Desta forma, Guedes compôs uma comissão para trabalhar na agilização da apreciação dos ambientes potencialmente nocivos em todos os câmpus, com primeira reunião já marcada para o dia 07/08, às 9h, no auditório de mecânica do câmpus Maceió. O propósito é construir um cronograma de visita aos câmpus para a avaliação dos ambientes e elaboração dos laudos. O Sintietfal foi convidado a comparecer a essa reunião.
Quanto ao câmpus Rio Largo, o engenheiro de segurança do trabalho, presente à reunião, afirmou que avaliou o câmpus e entende que seus servidores não fazem jus ao recebimento do adicional, pois as medidas aferidas não se enquadrariam nas especificações técnicas que determinam o pagamento.
A reitoria também fez menção à Orientação Normativa nº 4/2017 do MPDG (antigo MPOG), com base na qual afirmou que não poderia conceder o adicional para servidores ocupantes de Cargos de Direção (CDs) ou Funções Gratificadas (FGs).
Dessa forma, os/as servidores/as do Câmpus Rio Largo e os/as ocupantes de chefia precisam recorrer ao Judiciário para obter o direito ao adicional. “Nesses dois casos, não resta à categoria outro caminho senão a judicialização para tentar conquistar o reconhecimento de seu direito. Convém registrar que os adicionais de insalubridade e periculosidade são direitos expressos do servidor, um instrumento jurídico de reparação em pecúnia pelos riscos a que o trabalhador é exposto no seu local de trabalho.”, afirmou o diretor Jurídico, Carlos Borges.
Para os/as filiados/as que quiserem entrar com a ação, o Sintietfal oferece assistência jurídica com plantões de atendimento às terças-feiras, das 9h às 12h.
Ponto de Greve: 15M e 14J, assim como outras paralisações, não terão de ser compensadas
Na reunião, o Sintietfal defendeu a justeza dos dias de greve (15M e 14J) como um direito dos/as servidores de paralisarem suas atividades para lutar contra os cortes e em defesa da educação e da aposentadoria. E solicitou à reitoria o não corte de ponto daqueles/as que aderiram ao movimento paredista.
O reitor Carlos Guedes se colocou com o mesmo entendimento do sindicato e se comprometeu a autorizar e orientar os câmpus para, nas próximas paralisações/greves de um dia, utilizar a ocorrência “sem exercício no câmpus/Reitoria”, o que dispensa a necessidade de compensação.
O novo Reitor disse ainda que, em sua gestão, apenas nas greves por tempo indeterminado haverá necessidade de sentar com o sindicato para negociar a forma de reposição de greve.

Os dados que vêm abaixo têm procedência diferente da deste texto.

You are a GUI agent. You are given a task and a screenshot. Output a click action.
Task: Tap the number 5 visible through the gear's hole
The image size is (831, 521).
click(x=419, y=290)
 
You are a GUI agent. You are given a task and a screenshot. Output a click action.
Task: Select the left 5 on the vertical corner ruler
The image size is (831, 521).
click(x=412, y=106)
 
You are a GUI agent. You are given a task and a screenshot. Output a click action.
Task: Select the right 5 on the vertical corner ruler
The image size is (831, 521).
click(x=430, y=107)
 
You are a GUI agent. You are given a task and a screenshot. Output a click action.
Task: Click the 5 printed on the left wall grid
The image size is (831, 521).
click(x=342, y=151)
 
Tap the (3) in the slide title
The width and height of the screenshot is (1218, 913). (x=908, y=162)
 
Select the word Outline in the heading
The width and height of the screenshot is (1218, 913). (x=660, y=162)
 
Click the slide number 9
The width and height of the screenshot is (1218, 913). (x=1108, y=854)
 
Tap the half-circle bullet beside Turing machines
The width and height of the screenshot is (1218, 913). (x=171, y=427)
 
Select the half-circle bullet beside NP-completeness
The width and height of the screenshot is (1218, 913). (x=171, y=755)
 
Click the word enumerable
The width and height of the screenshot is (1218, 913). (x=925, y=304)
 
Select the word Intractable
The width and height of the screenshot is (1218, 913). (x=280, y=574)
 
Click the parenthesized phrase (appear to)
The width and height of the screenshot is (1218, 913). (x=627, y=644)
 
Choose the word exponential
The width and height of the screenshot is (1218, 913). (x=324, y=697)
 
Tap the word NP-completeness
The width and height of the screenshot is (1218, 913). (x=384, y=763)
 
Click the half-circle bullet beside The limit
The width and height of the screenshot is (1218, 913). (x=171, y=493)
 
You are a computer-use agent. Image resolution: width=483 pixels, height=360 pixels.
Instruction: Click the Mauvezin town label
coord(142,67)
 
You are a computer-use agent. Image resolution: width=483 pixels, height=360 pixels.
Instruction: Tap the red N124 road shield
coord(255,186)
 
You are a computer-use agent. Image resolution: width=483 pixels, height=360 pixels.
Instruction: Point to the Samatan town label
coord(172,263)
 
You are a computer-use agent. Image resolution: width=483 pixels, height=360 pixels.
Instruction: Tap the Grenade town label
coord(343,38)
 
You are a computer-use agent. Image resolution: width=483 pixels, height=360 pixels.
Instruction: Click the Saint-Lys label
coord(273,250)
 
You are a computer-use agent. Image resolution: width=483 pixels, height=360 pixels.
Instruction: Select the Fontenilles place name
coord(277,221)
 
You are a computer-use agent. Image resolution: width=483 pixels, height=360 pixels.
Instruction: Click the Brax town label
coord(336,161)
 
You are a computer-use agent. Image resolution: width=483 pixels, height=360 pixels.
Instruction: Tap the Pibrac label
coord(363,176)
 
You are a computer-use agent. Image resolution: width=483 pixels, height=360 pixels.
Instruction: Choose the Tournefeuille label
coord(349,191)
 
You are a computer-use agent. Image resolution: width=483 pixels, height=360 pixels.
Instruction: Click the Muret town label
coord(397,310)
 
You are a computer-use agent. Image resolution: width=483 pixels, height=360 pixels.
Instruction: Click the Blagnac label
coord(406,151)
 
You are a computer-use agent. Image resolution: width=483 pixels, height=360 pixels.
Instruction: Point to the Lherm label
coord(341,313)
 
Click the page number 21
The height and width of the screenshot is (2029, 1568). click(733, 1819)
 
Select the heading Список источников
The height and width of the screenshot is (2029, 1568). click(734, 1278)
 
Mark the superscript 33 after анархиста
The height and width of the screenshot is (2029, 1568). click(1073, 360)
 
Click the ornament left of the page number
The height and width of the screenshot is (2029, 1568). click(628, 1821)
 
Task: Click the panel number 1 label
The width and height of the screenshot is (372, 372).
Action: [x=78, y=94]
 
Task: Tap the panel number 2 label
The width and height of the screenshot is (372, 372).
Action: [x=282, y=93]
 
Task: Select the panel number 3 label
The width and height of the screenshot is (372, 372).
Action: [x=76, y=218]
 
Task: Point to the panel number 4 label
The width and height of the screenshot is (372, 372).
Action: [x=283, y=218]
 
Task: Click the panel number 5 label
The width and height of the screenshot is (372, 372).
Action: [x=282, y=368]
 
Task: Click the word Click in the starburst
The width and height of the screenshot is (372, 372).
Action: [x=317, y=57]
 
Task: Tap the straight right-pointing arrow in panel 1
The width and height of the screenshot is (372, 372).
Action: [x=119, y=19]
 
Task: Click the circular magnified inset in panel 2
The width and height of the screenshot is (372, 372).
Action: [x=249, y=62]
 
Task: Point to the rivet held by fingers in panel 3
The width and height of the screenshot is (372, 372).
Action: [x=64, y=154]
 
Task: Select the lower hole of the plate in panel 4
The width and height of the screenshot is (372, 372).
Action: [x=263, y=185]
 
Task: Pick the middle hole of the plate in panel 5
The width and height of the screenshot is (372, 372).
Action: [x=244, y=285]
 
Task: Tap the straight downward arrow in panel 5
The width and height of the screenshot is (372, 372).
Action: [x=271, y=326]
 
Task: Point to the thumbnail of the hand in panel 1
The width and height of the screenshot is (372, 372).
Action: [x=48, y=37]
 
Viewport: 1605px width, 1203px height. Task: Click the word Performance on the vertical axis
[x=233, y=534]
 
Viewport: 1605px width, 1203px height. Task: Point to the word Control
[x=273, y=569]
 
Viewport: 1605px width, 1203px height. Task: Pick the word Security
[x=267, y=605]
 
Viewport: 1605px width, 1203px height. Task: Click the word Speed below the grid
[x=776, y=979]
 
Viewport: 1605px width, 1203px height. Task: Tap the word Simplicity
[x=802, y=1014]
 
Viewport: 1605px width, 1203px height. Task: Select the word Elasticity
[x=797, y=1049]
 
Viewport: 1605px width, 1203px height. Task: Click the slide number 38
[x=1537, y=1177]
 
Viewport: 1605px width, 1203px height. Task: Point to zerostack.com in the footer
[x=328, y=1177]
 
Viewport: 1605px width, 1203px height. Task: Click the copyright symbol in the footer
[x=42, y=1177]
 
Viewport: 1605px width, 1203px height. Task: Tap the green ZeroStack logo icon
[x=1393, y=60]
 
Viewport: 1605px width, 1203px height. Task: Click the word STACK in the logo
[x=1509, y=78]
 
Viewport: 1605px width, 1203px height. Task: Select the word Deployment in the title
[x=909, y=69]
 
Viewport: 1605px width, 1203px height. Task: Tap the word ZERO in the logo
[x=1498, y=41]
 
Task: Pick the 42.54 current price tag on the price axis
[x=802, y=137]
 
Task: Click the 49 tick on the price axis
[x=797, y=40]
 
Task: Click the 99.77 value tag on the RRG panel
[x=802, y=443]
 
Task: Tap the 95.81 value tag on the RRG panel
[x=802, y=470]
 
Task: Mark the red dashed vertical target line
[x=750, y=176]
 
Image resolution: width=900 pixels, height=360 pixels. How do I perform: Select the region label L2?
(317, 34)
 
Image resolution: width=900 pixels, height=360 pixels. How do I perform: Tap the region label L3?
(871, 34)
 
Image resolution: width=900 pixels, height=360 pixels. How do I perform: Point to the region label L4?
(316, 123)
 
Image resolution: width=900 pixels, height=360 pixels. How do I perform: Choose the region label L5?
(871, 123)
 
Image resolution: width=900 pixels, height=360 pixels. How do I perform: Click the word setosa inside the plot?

“Isso é um grande avanço e representa uma vitória do reconhecimento do direito democrático e constitucional de reivindicar e fazer greve, sem que haja perseguição ou que os/as servidores/as fiquem reféns da negociação em cada unidade, além de padronizar a posição dos/as chefes imediatos em todos os câmpus”, defendeu Hugo Brandão, presidente do Sintietfal.
Future-se
Além desses pontos, o corte de verbas no Ifal e o programa “Future-se” estiveram à mesa da primeira reunião entre o sindicato e o gestor máximo da instituição, resultando no convite para fazer parte do Grupo de Trabalho, que debaterá especificamente essas duas questões nesta segunda-feira, 29, às 14h, na sala de reuniões da Reitoria.
O GT desta segunda-feira aprofundará o debate sobre a situação financeira do Ifal e o programa do MEC e servirá de base para o Reitor do Ifal se posicionar diante da reunião do Conselho Nacional das Instituições da Rede Federal de Educação Profissional, Científica e Tecnológica (Conif), que ocorrerá entre os dias 31 de julho e 1º de agosto, em Brasília.
“O reitor convidou o Sintietfal para debater o famigerado programa Future-se já na segunda-feira tendo em vista que deve viajar na quarta-feira para reunião do Conif, onde se debaterá a posição da Rede Federal em relação ao programa. De acordo com o reitor, seu intuito é ouvir o Sintietfal para ajudar a construir o posicionamento que ele levará à reunião do Conif, em nome do Ifal, sobre o assunto”, explicou Yuri Buarque, diretor do Sintietfal.